Affinché voi lo sappiate, in quel tempo i romani affidavano i propri pensieri critici, soprattutto rivolti al governo papale e al patriziato romano, alla statua di Pasquino, un marmo del III secolo a.C., che raffigura un guerriero, rinvenuta nel 1501 durante dei lavori di restauro. Per tradizione qui, nottetempo, i romani appendevano i loro scritti anonimi in versi che, per l’appunto, prendono il nome di “pasquinate”; l’usanza visse il suo momento di massima diffusione fra il XVI e il XIX secolo, con qualche “recrudescenza” anche nel XX, come nel 1938 in occasione della visita di Hitler a Roma.
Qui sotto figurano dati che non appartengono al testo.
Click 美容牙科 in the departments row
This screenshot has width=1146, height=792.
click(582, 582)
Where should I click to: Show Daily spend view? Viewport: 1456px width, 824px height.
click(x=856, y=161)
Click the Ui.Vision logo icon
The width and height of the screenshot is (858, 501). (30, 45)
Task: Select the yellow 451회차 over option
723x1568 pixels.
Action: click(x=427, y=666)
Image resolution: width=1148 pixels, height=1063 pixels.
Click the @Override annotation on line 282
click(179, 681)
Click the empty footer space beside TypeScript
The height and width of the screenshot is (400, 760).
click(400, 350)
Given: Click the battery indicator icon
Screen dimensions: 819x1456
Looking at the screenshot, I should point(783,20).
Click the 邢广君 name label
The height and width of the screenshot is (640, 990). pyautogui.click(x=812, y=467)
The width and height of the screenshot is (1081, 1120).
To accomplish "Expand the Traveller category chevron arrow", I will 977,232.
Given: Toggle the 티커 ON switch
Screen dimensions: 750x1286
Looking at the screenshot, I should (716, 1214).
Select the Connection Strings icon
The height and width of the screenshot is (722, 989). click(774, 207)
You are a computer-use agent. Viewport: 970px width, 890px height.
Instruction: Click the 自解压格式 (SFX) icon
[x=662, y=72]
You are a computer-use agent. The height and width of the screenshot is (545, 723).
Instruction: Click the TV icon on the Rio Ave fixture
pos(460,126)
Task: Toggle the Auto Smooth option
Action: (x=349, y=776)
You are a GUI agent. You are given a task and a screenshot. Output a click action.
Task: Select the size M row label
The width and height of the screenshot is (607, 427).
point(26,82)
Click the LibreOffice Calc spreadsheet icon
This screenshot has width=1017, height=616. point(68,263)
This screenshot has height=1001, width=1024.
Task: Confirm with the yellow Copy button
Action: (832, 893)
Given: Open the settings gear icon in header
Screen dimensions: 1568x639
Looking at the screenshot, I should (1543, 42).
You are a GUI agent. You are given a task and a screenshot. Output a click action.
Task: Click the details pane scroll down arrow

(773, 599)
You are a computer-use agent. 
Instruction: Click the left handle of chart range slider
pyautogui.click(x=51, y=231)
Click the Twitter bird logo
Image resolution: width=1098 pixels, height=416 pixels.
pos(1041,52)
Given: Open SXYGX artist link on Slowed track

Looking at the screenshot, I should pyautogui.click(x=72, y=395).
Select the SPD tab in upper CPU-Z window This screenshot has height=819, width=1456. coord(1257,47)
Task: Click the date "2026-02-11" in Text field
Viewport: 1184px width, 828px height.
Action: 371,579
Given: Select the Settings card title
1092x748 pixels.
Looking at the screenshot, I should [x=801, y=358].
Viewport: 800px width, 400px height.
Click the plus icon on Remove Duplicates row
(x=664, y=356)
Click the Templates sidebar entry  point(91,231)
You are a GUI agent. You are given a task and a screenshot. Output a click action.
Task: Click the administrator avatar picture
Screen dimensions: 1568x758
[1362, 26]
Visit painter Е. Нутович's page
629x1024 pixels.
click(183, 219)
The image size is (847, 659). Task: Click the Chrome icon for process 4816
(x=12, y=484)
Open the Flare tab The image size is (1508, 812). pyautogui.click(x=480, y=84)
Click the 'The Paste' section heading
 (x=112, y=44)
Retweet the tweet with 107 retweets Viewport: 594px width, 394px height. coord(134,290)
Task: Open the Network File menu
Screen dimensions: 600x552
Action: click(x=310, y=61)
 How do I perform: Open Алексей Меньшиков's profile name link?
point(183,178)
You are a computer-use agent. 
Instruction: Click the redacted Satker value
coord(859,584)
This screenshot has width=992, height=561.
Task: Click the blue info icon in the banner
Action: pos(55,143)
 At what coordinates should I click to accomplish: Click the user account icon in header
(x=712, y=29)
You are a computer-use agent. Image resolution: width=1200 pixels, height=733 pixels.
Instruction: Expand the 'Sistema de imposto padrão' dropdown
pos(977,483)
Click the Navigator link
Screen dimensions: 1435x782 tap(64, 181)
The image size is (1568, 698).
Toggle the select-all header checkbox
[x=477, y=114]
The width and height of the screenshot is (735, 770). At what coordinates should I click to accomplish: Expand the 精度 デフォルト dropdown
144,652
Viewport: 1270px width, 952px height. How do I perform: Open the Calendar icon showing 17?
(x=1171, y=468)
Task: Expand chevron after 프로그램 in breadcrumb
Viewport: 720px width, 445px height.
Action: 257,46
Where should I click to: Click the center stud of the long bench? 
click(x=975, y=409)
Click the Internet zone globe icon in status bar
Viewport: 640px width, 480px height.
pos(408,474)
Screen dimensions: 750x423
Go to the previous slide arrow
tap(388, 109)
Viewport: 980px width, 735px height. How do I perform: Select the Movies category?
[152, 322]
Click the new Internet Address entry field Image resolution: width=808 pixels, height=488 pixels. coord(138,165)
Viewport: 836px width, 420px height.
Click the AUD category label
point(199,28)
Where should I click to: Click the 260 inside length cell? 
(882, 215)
La storia di uno dei capolavori più visti di Roma
Ma torniamo a noi e alla nostra opera del giorno. Nel 1623, quando ormai il cantiere per la nuova basilica barocca era al termine, Urbano VIII approvò la costruzione di un monumentale baldacchino in bronzo che avrebbe dovuto trovare luogo sopra l’altar maggiore. L’opera, di dimensioni colossali, doveva occupare il punto esatto di congiunzione tra la sezione longitudinale e il transetto, in luogo dei più classici cibori, normalmente di dimensioni più modeste e realizzati in marmo. Berini progettò il Baldacchino, difatti, con dimensioni davvero ragguardevoli; ciononostante, la struttura risulta in perfetta armonia con la Basilica, inserendosi perfettamente all’interno del suo contesto. Al progetto parteciparono diversi artisti e architetti del tempo, tra cui Francesco Borromini, assistente per la parte architettonica.
Nonostante il suo apporto risultò fondamentale per la realizzazione del capolavoro, nel 1633, al momento della posa, gli onori furono tutti e solo di Bernini. Borromini, già provato per non essere stato scelto come successore di Carlo Maderno alla direzione del cantiere di San Pietro, uscì da questa vicenda profondamente umiliato, tanto da scrivere nelle sue memorie: “Non mi dispiace che (Bernini) abbia avuto li denarii, mi dispiace che goda l’onor delle mie fatiche“. Questo episodio rappresentò l’unica occasione di collaborazione fra i due architetti, che separatamente dominarono la scena barocca romana barocca, e l’inizio di una insanabile rivalità, nella quale ebbe la peggio Borromini il quale, dopo una lunga depressione, decise di togliersi la vita.
Come nasce un capolavoro
28,5 metri di altezza, basamenti in marmo alti 2,5 metri, 60 tonnellate di peso complessive: questi sono solo alcuni dei numeri che caratterizzano questa monumentale opera, ormai da quasi 400 anni saldamente al suo posto, testimone silente delle storie di papi, sovrani, dinastie, epoche e semplici uomini del popolo, proprio come noi. Le sue colonne tortili bronzee, alte 11 metri e composte da 3 rocchi, reggono il tetto, la cui struttura è realizzata in legno e decorata con ulteriori elementi in bronzo. Le 4 colonne culminano con altrettanti capitelli, di ispirazione corinzia, che si connettono alla trabeazione mediante 4 cubi di matrice brunelleschiana, posizionati per donare ulteriore slancio a tutta la struttura. Sulla sommità sono poste statue di angeli e putti che reggono festoni; immancabile l’ape, chiaro richiamo alla famiglia Barberini.
Berini qui volle unire due elementi classici della tradizione cristiana: il ciborio, collocato a copertura dell’altar maggiore, e il baldacchino processione, arredo liturgico utilizzato per portare le statue dei santi in processione. Grazie a questa sapiente fusione, il Baldacchino racchiude in sé la monumentalità tipica di un’opera architettonica e, allo stesso tempo, la leggerezza e il dinamismo di un baldacchino processionale. Il restauro, fanno sapere dal Vaticano, sarà particolarmente articolato e complesso, che interesserà tutti gli elementi e i materiali di cui è composto il Baldacchino. Il termine dei lavori, interamente finanziati dall’Ordine dei Cavalieri di Colombo, è fissato per il dicembre del 2024, in tempo per la cerimonia di apertura dell’anno giubilare, prevista per il 24 dicembre 2024.